### [Exercise]
Present the data below, from its first line through the line containing "tap(16, 362)", as a JSON list of strings with one string per line and no blank lines.

————

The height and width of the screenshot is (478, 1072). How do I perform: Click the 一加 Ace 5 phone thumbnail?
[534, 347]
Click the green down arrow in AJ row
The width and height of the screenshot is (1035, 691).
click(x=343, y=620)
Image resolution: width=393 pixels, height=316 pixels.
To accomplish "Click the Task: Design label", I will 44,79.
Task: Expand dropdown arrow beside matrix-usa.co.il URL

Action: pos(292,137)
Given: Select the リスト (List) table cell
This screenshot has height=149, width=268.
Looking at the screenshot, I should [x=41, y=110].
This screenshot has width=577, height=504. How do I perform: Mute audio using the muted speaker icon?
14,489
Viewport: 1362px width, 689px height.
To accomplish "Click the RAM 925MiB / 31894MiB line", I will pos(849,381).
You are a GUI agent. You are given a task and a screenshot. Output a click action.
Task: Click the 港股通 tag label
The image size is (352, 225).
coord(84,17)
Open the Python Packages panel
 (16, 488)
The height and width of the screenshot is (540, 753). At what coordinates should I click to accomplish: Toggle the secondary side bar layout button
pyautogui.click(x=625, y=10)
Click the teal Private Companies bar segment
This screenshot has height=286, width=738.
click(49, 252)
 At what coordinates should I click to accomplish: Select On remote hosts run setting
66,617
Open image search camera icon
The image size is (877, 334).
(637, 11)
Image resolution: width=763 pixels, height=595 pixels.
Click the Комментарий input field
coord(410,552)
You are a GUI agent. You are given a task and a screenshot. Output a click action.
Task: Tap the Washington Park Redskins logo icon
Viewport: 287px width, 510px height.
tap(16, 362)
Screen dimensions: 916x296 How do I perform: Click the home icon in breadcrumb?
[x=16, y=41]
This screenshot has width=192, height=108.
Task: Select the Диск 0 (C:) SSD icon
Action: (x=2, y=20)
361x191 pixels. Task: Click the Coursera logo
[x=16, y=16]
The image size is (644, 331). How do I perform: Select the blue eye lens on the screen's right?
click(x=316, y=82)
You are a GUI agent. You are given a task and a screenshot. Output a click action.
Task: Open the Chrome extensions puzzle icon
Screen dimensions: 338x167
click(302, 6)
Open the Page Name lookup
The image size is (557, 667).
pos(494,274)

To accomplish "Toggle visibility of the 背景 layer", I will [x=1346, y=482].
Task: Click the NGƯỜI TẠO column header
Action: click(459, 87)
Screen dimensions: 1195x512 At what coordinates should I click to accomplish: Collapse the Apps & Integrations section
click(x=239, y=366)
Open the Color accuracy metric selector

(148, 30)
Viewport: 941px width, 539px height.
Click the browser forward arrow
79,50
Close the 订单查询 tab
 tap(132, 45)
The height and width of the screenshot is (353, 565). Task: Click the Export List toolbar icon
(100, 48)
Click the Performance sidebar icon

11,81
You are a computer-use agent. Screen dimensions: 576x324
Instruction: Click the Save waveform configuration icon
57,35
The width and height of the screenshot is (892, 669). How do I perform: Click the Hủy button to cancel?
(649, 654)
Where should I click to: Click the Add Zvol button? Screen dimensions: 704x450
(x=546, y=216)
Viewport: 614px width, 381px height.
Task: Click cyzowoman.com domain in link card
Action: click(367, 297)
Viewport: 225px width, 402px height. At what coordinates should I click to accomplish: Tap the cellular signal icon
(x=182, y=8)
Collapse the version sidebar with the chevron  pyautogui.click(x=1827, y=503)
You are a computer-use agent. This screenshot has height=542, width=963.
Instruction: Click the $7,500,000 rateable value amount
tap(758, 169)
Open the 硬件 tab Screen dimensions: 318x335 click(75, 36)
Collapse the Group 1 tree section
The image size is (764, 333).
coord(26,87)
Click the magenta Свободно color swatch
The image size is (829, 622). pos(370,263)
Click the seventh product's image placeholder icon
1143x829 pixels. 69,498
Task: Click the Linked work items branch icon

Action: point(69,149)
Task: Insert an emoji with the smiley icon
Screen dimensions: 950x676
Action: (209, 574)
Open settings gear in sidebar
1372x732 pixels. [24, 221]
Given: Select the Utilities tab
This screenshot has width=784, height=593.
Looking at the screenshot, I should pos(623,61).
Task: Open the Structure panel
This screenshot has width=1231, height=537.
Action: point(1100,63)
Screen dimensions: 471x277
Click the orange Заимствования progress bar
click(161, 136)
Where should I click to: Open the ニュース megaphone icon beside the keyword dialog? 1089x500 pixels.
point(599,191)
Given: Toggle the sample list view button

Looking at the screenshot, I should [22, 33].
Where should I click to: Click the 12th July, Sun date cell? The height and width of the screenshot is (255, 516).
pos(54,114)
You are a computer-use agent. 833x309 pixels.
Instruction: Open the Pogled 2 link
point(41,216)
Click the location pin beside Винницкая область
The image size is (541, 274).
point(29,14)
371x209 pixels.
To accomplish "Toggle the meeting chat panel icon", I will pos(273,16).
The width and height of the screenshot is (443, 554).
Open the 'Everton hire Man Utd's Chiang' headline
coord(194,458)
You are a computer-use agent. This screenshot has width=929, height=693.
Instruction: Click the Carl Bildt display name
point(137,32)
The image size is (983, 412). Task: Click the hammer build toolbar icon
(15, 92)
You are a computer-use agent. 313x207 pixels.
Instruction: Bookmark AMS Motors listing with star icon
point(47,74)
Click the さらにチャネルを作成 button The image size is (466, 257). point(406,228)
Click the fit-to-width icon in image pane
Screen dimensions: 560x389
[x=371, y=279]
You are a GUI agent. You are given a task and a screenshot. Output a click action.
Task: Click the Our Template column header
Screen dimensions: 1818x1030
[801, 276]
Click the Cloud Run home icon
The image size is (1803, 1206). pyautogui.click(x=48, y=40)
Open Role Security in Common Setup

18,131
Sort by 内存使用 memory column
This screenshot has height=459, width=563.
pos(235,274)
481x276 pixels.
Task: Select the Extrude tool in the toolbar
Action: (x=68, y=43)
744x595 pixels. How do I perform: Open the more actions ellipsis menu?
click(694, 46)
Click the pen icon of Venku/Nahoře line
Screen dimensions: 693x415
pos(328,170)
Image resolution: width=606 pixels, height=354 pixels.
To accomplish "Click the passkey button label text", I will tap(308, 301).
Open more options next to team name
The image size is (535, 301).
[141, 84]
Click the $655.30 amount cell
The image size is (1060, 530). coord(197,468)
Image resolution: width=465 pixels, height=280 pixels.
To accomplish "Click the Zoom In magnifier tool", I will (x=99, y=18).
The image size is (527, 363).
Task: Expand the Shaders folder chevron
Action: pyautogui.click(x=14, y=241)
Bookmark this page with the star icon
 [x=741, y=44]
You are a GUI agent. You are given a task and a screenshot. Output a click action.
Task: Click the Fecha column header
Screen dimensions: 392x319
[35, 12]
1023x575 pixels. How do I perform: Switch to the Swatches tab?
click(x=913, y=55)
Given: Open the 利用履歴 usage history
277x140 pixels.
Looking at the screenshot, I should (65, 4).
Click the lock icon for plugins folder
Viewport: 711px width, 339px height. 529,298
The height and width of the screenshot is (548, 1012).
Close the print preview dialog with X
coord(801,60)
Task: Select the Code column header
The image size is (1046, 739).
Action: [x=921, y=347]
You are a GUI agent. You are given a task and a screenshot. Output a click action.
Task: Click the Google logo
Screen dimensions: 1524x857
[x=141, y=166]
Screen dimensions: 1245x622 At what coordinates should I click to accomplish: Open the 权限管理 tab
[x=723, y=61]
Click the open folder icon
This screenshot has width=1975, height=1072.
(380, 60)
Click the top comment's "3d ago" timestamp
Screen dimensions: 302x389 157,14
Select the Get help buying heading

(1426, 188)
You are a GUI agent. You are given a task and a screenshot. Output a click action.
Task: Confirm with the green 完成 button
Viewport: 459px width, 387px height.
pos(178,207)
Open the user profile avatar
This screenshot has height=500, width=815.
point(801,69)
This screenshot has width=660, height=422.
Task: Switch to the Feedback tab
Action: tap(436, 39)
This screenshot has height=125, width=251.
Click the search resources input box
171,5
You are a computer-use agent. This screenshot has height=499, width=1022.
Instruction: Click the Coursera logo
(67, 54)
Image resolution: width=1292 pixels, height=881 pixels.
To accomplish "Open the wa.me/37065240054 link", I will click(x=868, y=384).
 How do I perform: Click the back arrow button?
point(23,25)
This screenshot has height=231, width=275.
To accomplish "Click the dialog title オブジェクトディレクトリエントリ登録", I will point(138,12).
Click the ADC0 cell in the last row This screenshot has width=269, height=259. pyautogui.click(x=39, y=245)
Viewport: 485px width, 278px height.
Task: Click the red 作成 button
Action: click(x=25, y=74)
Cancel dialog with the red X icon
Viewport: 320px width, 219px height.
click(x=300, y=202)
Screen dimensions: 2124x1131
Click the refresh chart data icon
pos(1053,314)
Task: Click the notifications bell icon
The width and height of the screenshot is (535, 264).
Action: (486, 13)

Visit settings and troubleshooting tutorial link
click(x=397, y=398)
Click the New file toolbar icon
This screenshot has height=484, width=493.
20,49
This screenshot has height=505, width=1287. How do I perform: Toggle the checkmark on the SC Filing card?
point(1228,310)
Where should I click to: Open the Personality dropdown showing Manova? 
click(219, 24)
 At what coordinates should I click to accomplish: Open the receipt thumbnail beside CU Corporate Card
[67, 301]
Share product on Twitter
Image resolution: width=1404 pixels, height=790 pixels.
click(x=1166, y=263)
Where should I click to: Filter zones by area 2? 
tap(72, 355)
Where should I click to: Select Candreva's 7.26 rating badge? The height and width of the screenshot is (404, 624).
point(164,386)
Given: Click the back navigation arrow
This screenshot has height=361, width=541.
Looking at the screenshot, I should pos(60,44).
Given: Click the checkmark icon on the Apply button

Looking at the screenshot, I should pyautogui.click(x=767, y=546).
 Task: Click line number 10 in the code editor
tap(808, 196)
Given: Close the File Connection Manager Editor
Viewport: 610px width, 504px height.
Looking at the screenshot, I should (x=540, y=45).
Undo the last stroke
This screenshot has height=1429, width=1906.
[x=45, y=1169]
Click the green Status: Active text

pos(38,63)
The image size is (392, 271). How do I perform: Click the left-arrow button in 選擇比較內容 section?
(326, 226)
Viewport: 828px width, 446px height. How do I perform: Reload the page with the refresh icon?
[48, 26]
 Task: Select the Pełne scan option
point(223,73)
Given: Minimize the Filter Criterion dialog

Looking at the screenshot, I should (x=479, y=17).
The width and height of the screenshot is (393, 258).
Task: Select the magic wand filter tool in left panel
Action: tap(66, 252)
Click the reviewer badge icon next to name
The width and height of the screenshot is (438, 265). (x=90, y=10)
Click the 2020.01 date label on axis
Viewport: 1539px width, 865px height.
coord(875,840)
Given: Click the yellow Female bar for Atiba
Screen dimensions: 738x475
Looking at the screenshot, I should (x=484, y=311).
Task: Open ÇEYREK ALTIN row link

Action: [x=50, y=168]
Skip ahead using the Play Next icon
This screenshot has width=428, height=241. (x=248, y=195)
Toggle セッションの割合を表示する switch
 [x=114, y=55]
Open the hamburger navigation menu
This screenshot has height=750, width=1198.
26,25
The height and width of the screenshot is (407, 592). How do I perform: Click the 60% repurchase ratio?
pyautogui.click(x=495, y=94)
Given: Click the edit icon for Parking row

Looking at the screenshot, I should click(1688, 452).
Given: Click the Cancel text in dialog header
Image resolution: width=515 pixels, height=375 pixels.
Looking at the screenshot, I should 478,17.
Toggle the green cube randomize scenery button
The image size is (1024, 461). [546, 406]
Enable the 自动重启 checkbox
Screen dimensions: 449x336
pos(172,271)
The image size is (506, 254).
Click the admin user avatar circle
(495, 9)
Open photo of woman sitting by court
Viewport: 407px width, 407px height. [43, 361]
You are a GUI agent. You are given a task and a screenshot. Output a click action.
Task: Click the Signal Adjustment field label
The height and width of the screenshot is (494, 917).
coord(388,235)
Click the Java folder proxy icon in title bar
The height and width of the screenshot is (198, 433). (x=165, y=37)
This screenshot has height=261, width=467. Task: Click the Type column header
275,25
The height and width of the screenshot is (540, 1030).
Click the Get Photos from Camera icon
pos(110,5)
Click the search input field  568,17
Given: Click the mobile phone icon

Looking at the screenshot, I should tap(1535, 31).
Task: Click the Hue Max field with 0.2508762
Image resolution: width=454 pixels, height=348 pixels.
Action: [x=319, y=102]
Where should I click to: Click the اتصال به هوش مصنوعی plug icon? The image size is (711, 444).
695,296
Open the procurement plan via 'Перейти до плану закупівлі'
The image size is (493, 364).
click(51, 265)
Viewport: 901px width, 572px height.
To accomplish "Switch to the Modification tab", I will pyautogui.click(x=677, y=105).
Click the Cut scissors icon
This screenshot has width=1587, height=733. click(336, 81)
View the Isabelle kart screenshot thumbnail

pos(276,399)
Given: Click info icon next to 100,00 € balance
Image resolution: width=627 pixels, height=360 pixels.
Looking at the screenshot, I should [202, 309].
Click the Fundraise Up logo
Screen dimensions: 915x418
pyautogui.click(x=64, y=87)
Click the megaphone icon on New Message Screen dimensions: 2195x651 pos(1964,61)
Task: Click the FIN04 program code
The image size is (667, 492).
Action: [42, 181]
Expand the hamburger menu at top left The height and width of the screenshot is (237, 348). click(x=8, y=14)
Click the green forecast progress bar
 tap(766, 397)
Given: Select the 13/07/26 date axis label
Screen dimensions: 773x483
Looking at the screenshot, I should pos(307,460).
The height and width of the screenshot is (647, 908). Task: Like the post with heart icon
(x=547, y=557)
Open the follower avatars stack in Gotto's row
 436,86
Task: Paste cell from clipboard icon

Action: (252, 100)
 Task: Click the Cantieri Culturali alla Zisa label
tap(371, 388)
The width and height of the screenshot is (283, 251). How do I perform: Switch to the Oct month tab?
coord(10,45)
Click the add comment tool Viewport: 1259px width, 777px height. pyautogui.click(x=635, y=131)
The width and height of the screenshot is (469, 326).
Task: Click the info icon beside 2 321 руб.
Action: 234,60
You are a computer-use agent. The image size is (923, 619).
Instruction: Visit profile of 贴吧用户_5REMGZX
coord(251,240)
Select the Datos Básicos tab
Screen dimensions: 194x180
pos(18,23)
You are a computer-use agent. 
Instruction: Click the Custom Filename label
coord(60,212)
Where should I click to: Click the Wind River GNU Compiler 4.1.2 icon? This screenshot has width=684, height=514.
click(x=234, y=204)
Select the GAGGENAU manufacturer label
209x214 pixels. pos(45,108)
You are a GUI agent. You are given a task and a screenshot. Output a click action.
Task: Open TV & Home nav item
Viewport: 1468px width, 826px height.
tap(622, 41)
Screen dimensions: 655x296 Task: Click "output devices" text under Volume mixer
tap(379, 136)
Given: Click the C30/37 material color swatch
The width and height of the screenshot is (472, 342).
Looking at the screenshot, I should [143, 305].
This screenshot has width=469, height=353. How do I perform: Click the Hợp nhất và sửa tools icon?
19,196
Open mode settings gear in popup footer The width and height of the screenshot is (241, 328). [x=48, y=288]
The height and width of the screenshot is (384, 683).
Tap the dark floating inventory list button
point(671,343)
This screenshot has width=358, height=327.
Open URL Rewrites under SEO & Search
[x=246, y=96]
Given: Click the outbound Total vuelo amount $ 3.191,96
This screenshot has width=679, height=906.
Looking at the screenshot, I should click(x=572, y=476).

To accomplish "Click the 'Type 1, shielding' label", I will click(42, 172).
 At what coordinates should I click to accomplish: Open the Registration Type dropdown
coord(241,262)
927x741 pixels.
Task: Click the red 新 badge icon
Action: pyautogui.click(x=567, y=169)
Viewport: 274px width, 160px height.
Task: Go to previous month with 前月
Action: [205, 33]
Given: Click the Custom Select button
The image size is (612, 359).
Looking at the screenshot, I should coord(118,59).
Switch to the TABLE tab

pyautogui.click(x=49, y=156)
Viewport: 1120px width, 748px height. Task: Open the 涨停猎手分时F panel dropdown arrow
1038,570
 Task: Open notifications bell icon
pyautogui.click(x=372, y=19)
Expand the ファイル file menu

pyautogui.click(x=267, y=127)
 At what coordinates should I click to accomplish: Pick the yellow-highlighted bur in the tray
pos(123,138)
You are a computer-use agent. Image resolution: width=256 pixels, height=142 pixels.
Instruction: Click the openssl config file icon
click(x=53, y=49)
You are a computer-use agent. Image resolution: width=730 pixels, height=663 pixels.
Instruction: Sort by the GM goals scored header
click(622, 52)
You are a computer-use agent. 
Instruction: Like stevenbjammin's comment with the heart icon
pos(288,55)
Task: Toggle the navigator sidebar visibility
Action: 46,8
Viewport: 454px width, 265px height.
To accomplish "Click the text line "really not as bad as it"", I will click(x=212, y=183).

————

### [Exercise solution]
[
  "The height and width of the screenshot is (478, 1072). How do I perform: Click the 一加 Ace 5 phone thumbnail?",
  "[534, 347]",
  "Click the green down arrow in AJ row",
  "The width and height of the screenshot is (1035, 691).",
  "click(x=343, y=620)",
  "Image resolution: width=393 pixels, height=316 pixels.",
  "To accomplish \"Click the Task: Design label\", I will 44,79.",
  "Task: Expand dropdown arrow beside matrix-usa.co.il URL",
  "Action: pos(292,137)",
  "Given: Select the リスト (List) table cell",
  "This screenshot has height=149, width=268.",
  "Looking at the screenshot, I should [x=41, y=110].",
  "This screenshot has width=577, height=504. How do I perform: Mute audio using the muted speaker icon?",
  "14,489",
  "Viewport: 1362px width, 689px height.",
  "To accomplish \"Click the RAM 925MiB / 31894MiB line\", I will pos(849,381).",
  "You are a GUI agent. You are given a task and a screenshot. Output a click action.",
  "Task: Click the 港股通 tag label",
  "The image size is (352, 225).",
  "coord(84,17)",
  "Open the Python Packages panel",
  " (16, 488)",
  "The height and width of the screenshot is (540, 753). At what coordinates should I click to accomplish: Toggle the secondary side bar layout button",
  "pyautogui.click(x=625, y=10)",
  "Click the teal Private Companies bar segment",
  "This screenshot has height=286, width=738.",
  "click(49, 252)",
  " At what coordinates should I click to accomplish: Select On remote hosts run setting",
  "66,617",
  "Open image search camera icon",
  "The image size is (877, 334).",
  "(637, 11)",
  "Image resolution: width=763 pixels, height=595 pixels.",
  "Click the Комментарий input field",
  "coord(410,552)",
  "You are a GUI agent. You are given a task and a screenshot. Output a click action.",
  "Task: Tap the Washington Park Redskins logo icon",
  "Viewport: 287px width, 510px height.",
  "tap(16, 362)"
]